== Supplied text ==
Daily HIV PrEP changes immune cells and metabolism, with TB implications
Gráinne Jameson reports that daily tenofovir/emtricitabine (TDF/FTC) PrEP boosts monocyte activation and shifts immune cell metabolism in HIV-negative people.
Antiretroviral drugs have transformed HIV care, but they may also change the immune system in ways we do not yet fully understand. Gráinne Jameson and colleagues set out to study that question by looking at people taking daily pre-exposure prophylaxis (PrEP) who do not have HIV. PrEP with tenofovir/emtricitabine (TDF/FTC) is widely used to prevent HIV infection, and it offers a rare chance to see the direct effects of antiretroviral drugs without the confounding influence of the virus itself. The research focused on gay, bisexual, and other men who have sex with men (gbMSM) using daily TDF/FTC PrEP and compared them with a demographically similar group not using PrEP. The team examined immune cell types and their behaviour, asking whether ART exposure alone changes immune activation, how cells respond to bacterial challenges, and whether cellular metabolism is altered. Because infections like tuberculosis are fought first by innate immune cells, the study also tested responses to Mycobacterium tuberculosis and to lipopolysaccharide, a bacterial stimulus, to see if PrEP changes how well the immune system reacts to such threats.
To investigate, the researchers used detailed immunophenotyping and single-cell metabolic profiling with SCENITH™. They measured cytokine and chemokine responses both directly from blood samples (ex vivo) and after stimulation with lipopolysaccharide or Mycobacterium tuberculosis. The study compared 15 people taking PrEP (median 533 days on TDF/FTC) with 11 PrEP-naïve individuals, and followed five participants longitudinally 6–9 months after starting PrEP. Key findings showed that monocytes from people on PrEP had higher expression of activation markers HLA-DR and CD14 and produced more IL-1β and TNF after bacterial challenge than monocytes from PrEP-naïve participants. In the five-person longitudinal group, PrEP initiation increased monocyte activation markers (HLA-DR, CD14, CD40, TNFRI/II) and raised production of IL-1β, TNF, GM-CSF, IFN-γ, Granzyme B, and MIP-1α. Metabolically, monocytes, CD56 dim NK cells and CD4 + T cells showed reduced glucose dependency 6–9 months after starting TDF/FTC.

== Dataset entries ==
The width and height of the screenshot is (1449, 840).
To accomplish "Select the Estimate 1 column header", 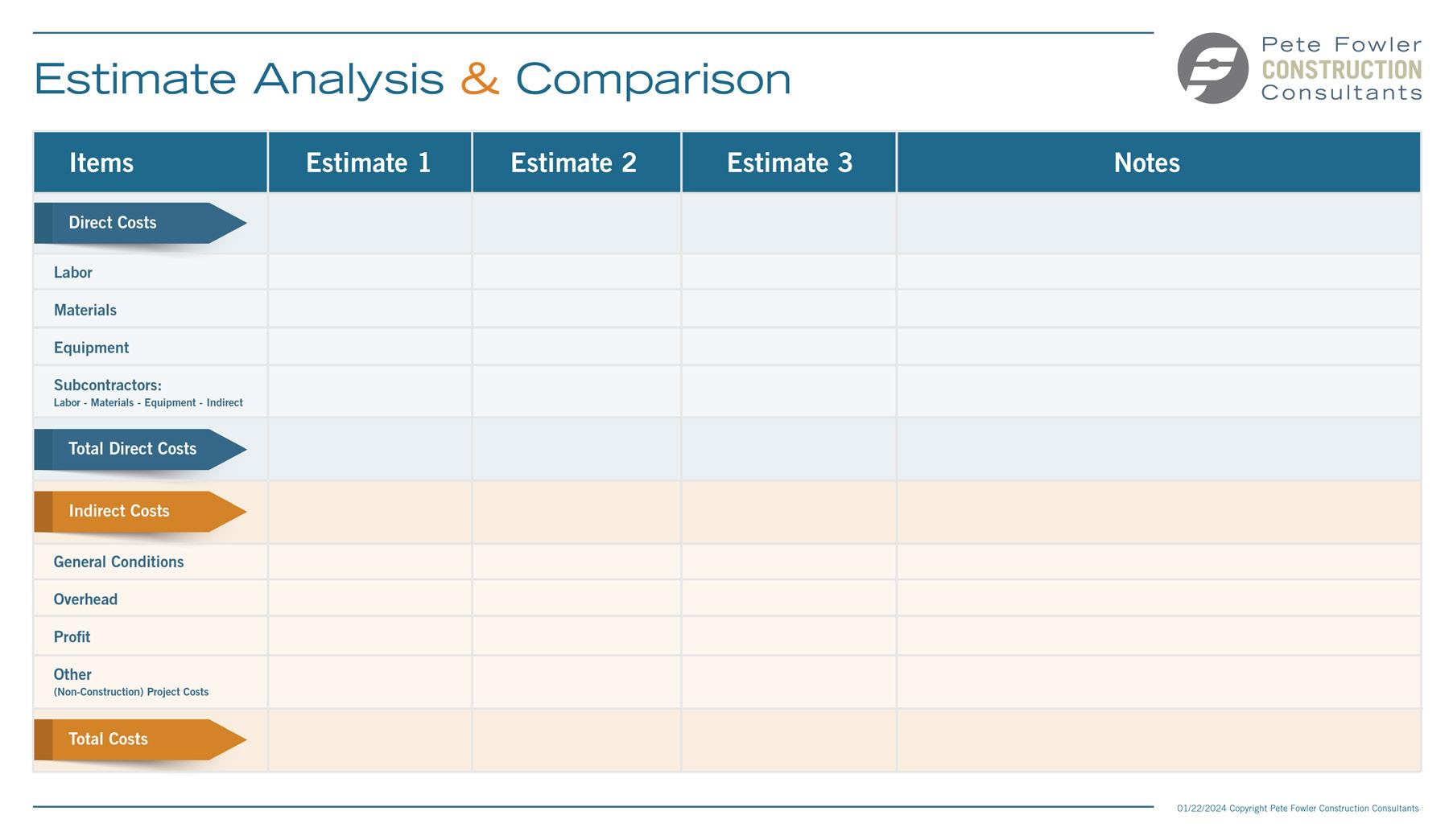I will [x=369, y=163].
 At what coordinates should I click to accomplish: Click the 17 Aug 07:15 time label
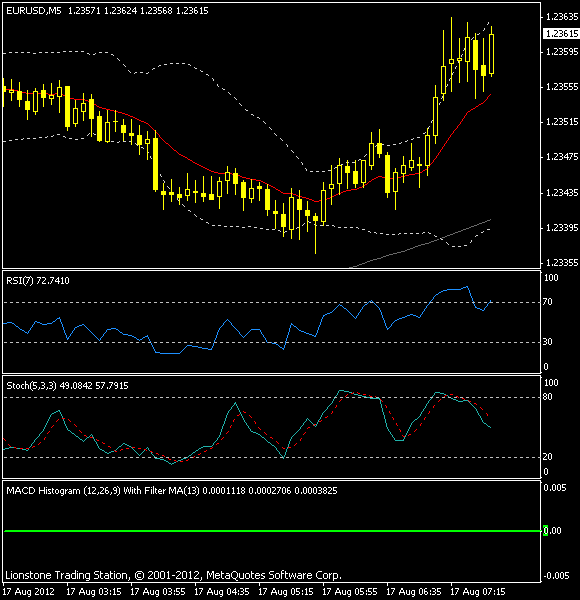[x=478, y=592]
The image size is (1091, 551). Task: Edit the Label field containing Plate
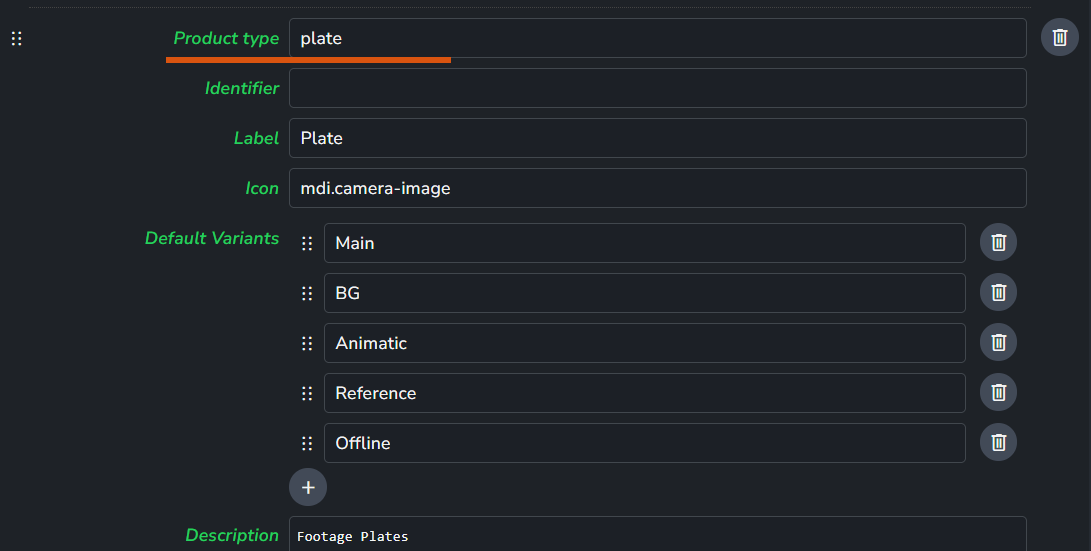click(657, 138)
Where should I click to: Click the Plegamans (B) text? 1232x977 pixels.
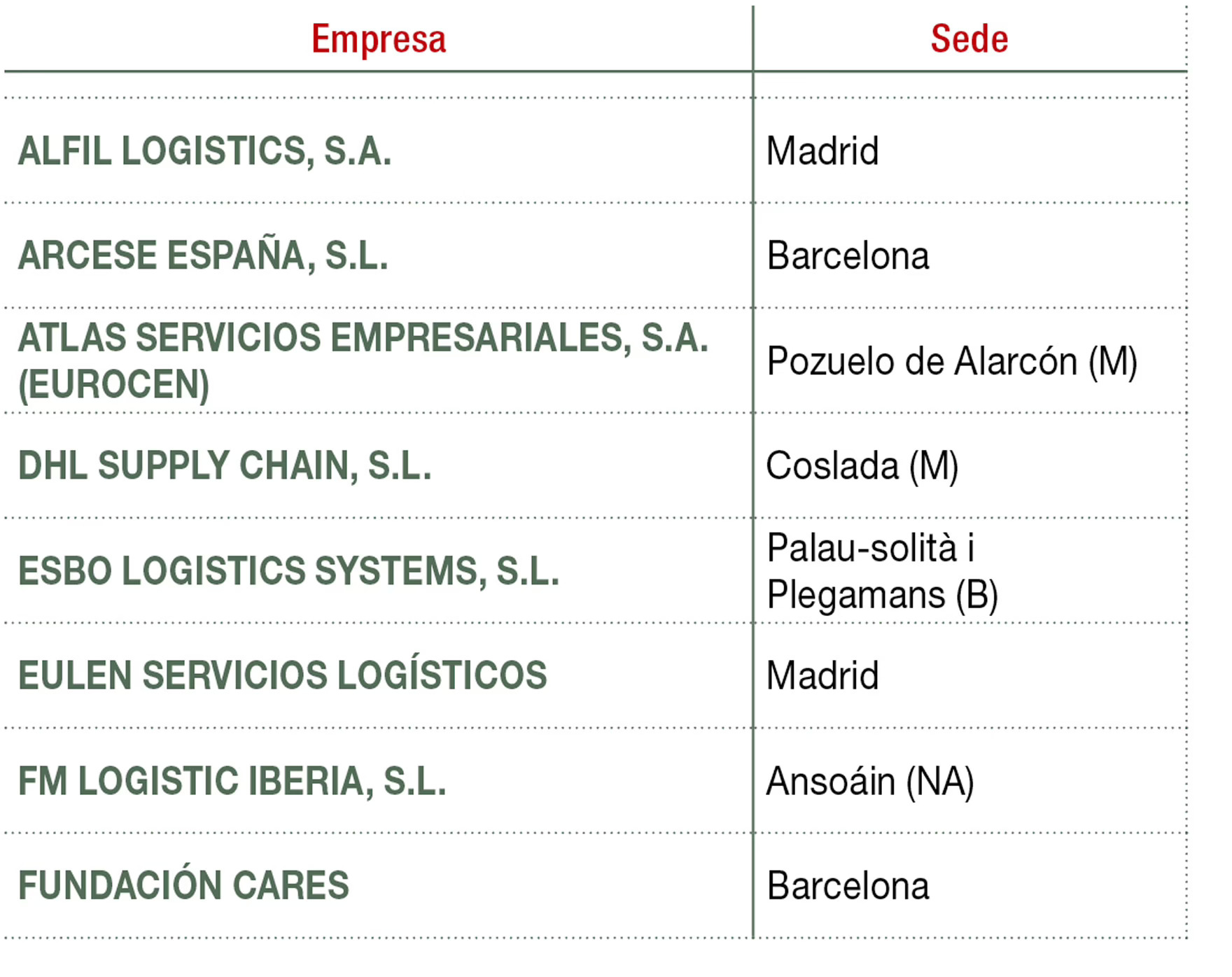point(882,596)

...

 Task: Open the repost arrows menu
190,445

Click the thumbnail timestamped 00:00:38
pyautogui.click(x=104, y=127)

* * *

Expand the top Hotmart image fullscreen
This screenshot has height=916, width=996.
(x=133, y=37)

== What is needed ==
Write out the passage of the PrEP study summary word for word, starting at "Daily HIV PrEP" and ending at "in HIV-negative people.". Nothing in the rows is needed for this work.

== Response area ==
Daily HIV PrEP changes immune cells and metabolism, with TB implications
Gráinne Jameson reports that daily tenofovir/emtricitabine (TDF/FTC) PrEP boosts monocyte activation and shifts immune cell metabolism in HIV-negative people.